## Given task
Using the section below on appearance-based features, explain in one to three sentences why the direction-based techniques produce more robust codes than LBP.

## Text segment
2.1.2 Appearance- based features

Appearance-based features are either extracted from the whole face or from the individual components of face which are later combined to form a single feature vector. The features which are extracted from the face as a whole are called holistic, and the features extracted from the components of face are called component-based.

The holistic methods for feature extraction are mainly PCA-based like, Kernel Principal Component Analysis + Linear Discriminant Analysis (KPCA + LDA) [70], Two Dimensional Principal Component Analysis (2DPCA) [69] and Eigen faces [58]. The local descriptors are more robust to illumination and pose variations when compared to these methods. Among the component-based methods, an Emotion Avatar Image is created by using LBP and Local Phase Quantization (LPQ) features by Yang et al. [68]. Gabor [1, 8, 41, 66] has achieved good recognition rate in facial emotion recognition applications. But the high dimension of feature vector restricts its usage. Gabor features also capture the edges from all the orientations as well as in the noisy regions. Local Binary Pattern (LBP) [54] is commonly used in literature, but is very sensitive to noise and non-monotonic illumination variations. Local Phase Quantization (LPQ) [46], Pyramid Local Phase Quantization (PLPQ) [63], Local Ternary Pattern (LTP) [56], Local Principal Texture Pattern (LPTP) [50], Gradient Local Ternary Patterns (GLTP) [3], Elastic Bunch Graph [11, 25] and Dual Tree-Complex Wavelet Transforms (DT-CWT) [55] are some other component-based feature extraction techniques. The drawback of these methods is that they are sensitive to the grayscale transformations of pixels.

Various direction-based feature extraction techniques exist in literature, to overcome the drawbacks of LBP like, Local Directional Pattern (LDiP) [33], Local Directional Number Pattern (LDN) [49], Local Directional Texture Pattern (LDTP) [52], Directional Ternary Pattern (DTP) [4], Local Sign Directional Pattern (LSDP) [14], Local Gaussian Directional Pattern (LGDP) [51] and Directional Binary Codes (DBC) [71] which create robust codes compared to LBP because they use the information from eight directions around a pixel. The information used by the directional patterns is more stable compared to the pixel intensities used by LBP. Among the various direction-based feature extraction techniques, LDTP is a more effective feature extraction technique that provides excellent results for facial expression recognition than LDiP and LDN because of its ability to code both the prominent direction information as well as the intensity information. In LBP method of feature extraction, only sparse points are used. Even though MRDTP and MRDNP utilize all the eight directions of neighborhood, they are more compact than LBP. The proposed patterns are also more compact than the existing directional patterns like LDTP and LDN by encoding any one among the two types of information (i.e., either pixel intensity or direction information). Also, the existing directional patterns still suffer from some of the random noise within the edges. Both the proposed patterns are robust to noise as they use only the maximum response information and eliminate the noisy and redundant information obtained from other responses. This makes them superior to other existing directional patterns as they use only the information needed for emotion recognition. In MRDTP, the noise restraining process further limits the edges from random noise and retains only the prominent edges of the face, thus improving accuracy. Compared to Gabor, the proposed patterns create a very low dimension feature vector with good structural information.

## Provided material
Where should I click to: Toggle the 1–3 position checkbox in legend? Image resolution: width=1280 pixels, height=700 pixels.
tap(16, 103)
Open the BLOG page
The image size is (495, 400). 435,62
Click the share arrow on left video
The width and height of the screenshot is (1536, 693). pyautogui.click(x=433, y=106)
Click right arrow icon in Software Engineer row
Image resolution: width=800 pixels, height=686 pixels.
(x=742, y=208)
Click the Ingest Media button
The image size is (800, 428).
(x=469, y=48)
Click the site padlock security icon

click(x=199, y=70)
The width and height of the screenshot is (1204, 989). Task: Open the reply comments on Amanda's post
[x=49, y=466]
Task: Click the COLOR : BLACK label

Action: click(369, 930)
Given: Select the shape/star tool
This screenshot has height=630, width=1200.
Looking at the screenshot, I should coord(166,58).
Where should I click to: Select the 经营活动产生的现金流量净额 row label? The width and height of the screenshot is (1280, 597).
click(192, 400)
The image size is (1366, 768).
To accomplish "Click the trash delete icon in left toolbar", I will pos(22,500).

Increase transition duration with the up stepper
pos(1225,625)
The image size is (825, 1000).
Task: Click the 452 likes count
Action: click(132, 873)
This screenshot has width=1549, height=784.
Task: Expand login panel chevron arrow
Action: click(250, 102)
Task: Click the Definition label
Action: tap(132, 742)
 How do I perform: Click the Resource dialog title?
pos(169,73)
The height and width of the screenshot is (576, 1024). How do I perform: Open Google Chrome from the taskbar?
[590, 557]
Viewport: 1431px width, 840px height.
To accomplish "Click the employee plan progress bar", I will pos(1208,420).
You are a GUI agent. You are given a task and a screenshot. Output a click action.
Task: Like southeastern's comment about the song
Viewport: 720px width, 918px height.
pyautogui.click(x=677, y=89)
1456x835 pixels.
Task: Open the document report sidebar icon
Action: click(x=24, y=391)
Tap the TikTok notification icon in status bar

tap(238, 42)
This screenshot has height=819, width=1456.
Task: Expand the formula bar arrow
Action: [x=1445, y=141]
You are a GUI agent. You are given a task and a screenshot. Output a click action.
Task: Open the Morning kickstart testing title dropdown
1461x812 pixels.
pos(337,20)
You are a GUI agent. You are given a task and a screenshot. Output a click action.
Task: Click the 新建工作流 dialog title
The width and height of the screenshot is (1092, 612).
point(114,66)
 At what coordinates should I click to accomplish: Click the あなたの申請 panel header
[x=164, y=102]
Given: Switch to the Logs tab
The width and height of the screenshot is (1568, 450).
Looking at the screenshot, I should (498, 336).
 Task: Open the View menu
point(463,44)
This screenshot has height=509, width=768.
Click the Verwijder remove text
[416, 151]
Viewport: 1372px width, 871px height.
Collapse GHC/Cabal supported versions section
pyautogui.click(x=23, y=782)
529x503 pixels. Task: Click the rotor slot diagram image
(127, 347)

## Exercise output
The direction-based techniques draw on information from eight directions around a pixel. This directional information is more stable than the pixel intensities that LBP relies on.